The History of Revelstoke
Like most of its neighbours along the Columbia River, Revelstoke grew from humble beginnings as a supply cache and workers camp for the construction of the railroad. Originally it was named Second Crossing, (to differentiate from First Crossing in Donald near the town of Golden) signifying the railroads second crossing of the Columbia River. The town name was later changed to Farwell after a local land owner and surveyor.
Much like Fernie, the settlement of Farwell was not an easy one, with a fire in 1885 that leveled most of the wooden buildings that lined the main street downtown. But within two weeks, the buildings were reconstructed and life was temporarily back to normal.
When the construction crews for the railroad arrived, there was a dispute over Farwell’s claim to the land, and the CPR decided to move the location of their yard and station just east of Farwell’s claim. The new area was named after Lord Revelstoke, whose banking firms helped finance the completion of the railway. The dispute over land titles dragged on in court and delayed further development of the town until 1897, when a settlement was reached and landowners finally got clear title to their property.

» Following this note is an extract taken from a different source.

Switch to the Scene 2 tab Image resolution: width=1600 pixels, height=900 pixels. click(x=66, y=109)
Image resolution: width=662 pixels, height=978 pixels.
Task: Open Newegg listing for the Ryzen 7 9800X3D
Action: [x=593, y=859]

Revelstoke was the largest center in the interior of the province for most of the early part of the century. It boasted amenities that only much bigger centers had: an opera house, a fully-equipped YMCA gymnasium and many large businesses—including C.B. Hume’s Department Store, which in the early 1900s was the largest department store in the interior of the province.
Recreation in Revelstoke
Recreation has been rooted in Revelstoke since its inception as an official city in 1899. The construction of the first ski jump in North America in 1915 attracted many Scandinavian families to settle there. With them came the traditional ski sports that are still enjoyedby today’s residents.
Mining and forestry have long been a mainstay of the local economy. During the first gold rush in the 1860s, it is speculated that close to $3,000,000 worth of gold was extracted from the banks of the Columbia River, north of present day Revelstoke. Mining has been intermittent in the area throughout the years but forestry has maintained its importance with the inception of an innovative program in the 1990s; the Revelstoke Community Forest Corporation was set up to purchase a tree farm licence for the community.

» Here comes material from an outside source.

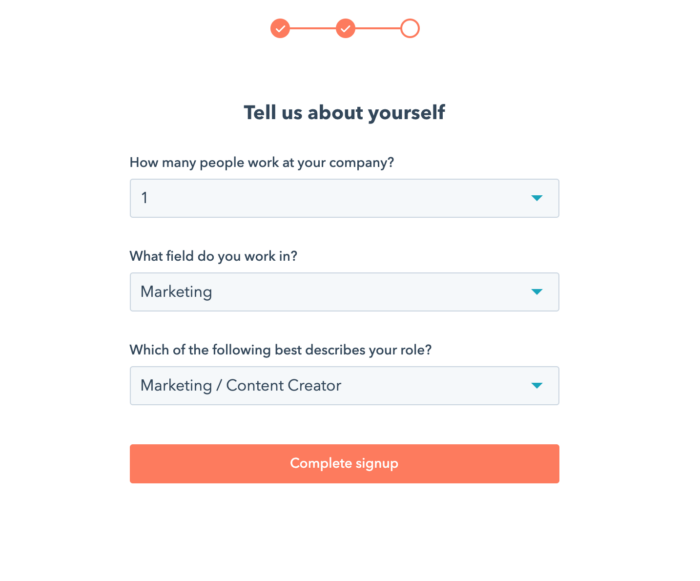This screenshot has width=700, height=581.
Task: Click the line between first and second steps
Action: click(x=312, y=28)
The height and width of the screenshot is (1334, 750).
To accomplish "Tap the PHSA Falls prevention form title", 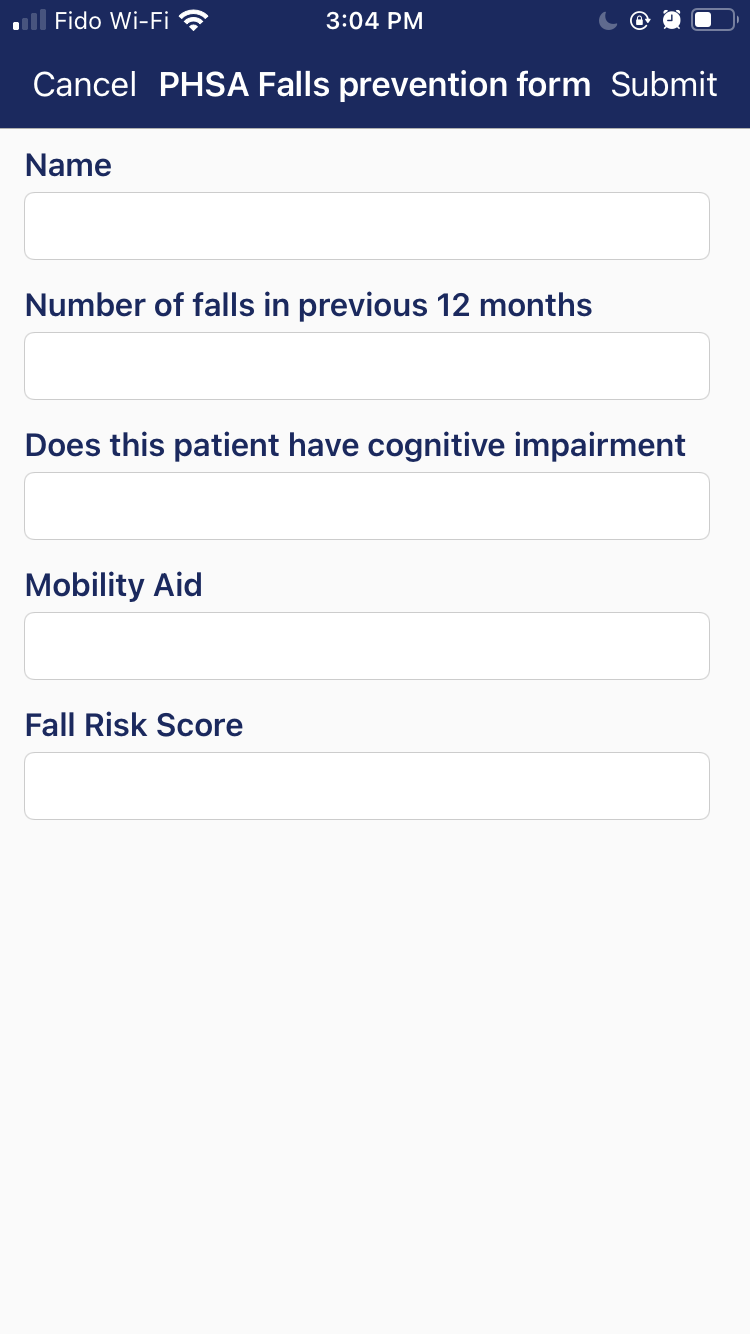I will pos(375,85).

Not mentioning the Revelstoke dam would be a cryin’ shame. Why is it a big deal? It is the second biggest hydroelectric dam in the province, producing 2880 megawatts. To give you an idea of how massive that is, a typical 2MW wind turbine produces electricity for about 400 homes.

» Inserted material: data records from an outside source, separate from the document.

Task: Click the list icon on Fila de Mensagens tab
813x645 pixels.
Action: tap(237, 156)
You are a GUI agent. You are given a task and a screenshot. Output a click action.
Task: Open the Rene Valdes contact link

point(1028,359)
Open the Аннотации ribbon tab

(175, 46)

Lake Revelstoke (the reservoir created by the dam) is bordered by the Big Bend Highway and grants access to many sledding areas along the lake. Revelstoke Dam’s little brother, the Mica Dam, is located roughly 130km upstream and produces 1805 MW of electricity from its resevoir—Kinbasket Lake.
Revelstoke has an incredible 11 riding areas mapped out by the Revelstoke Snowmobile Club. There is seriously riding for every ability level; close to town, far from town, groomed, not groomed, trees, alpine, lakes, you name it, Revelstoke has it. No wonder the snowmobile industry orbits around Revelstoke.
Boulder Mountain and Frisby Ridge are the groomed and most popular zones around Revelstoke. If you’re riding Frisby, you need to be aware of Mountain Caribou closures that affect the area and some others around Revelstoke.
If you really want to experience some of the finest snowmobiling that Revelstoke has to offer, it’s worth your while to go beyond the mechanically smoothed trail.
Revelstoke has every flavour of fuel imaginable with large enough gas stations to pull up with your 584 foot enclosed trailer. VP can be purchased from Full Speed Rentals.
Revelstoke is conveniently located right along the Trans-Canada Highway, a short 4.5hr drive from Calgary. Rogers Pass, the crux of the journey, shuts down frequently in the winter for avalanche control and accidents, so be sure to check www.drivebc.ca for info before setting out.